Moi, je pense qu'il est trop tard.

Il y a quelques décennies à peine, l'humanité aurait pu changer le cours des choses et peut-être inverser la tendance. Depuis le Sommet de la Terre de Rio en 1992, le grand public a appris que la planète était malade des actions humaines, et si les choses avaient vraiment changé dès ce moment-là, nous aurions sans doute pu survivre à notre propre bêtise. Mais tout a été fait justement pour que rien ne change, parce que ça rapportait de l'argent à certains, parce que le changement a toujours fait peur, parce que l'humanité n'est que lâcheté.

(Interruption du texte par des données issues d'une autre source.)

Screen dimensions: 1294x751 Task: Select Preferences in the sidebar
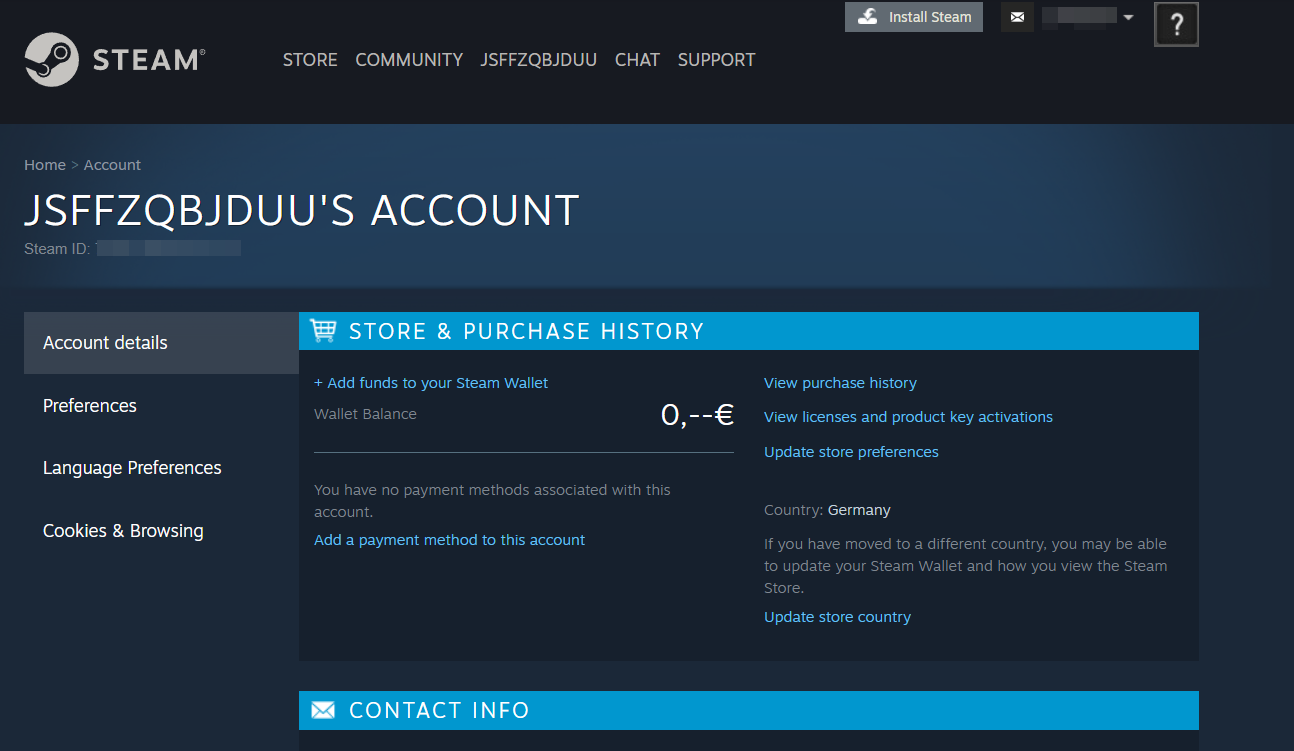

Et nous avons continué sur la même voie, en l'empirant même de manière dramatique : déforestation, pollution, saccage des terres ravagées par le béton et les produits chimiques, ainsi que des mers dévorées par le plastique, jusqu'à l'explosion du trafic aérien, vantée comme un bienfait, alors qu'à elle seule, elle démontre l'incommensurable bêtise qui nous guide. Même quand les signes se sont faits de plus en plus visibles, comme la hausse de la température ou le cafouillage des saisons, l'écologie est toujours passée loin derrière la sacro-sainte économie, quand bien même elle n'a toujours profité qu'à une minorité.

Pour des raisons qui paraîtront logiques au premier abord, et qui seront de toutes façons vendues comme telles, mon action passera pour un acte terroriste odieux, qu'on cherchera à imputer à une nation «mauvaise», à une religion ou encore à un courant de pensée arriéré qui refuse le progrès au nom de valeurs dépassées. Même vivant, je n'aurais pu lutter contre le déferlement médiatique qui se serait levé d'une même voix contre moi. Mais je peux au moins, ici, expliquer les raisons de mon acte, et peut-être que quelques personnes me croiront.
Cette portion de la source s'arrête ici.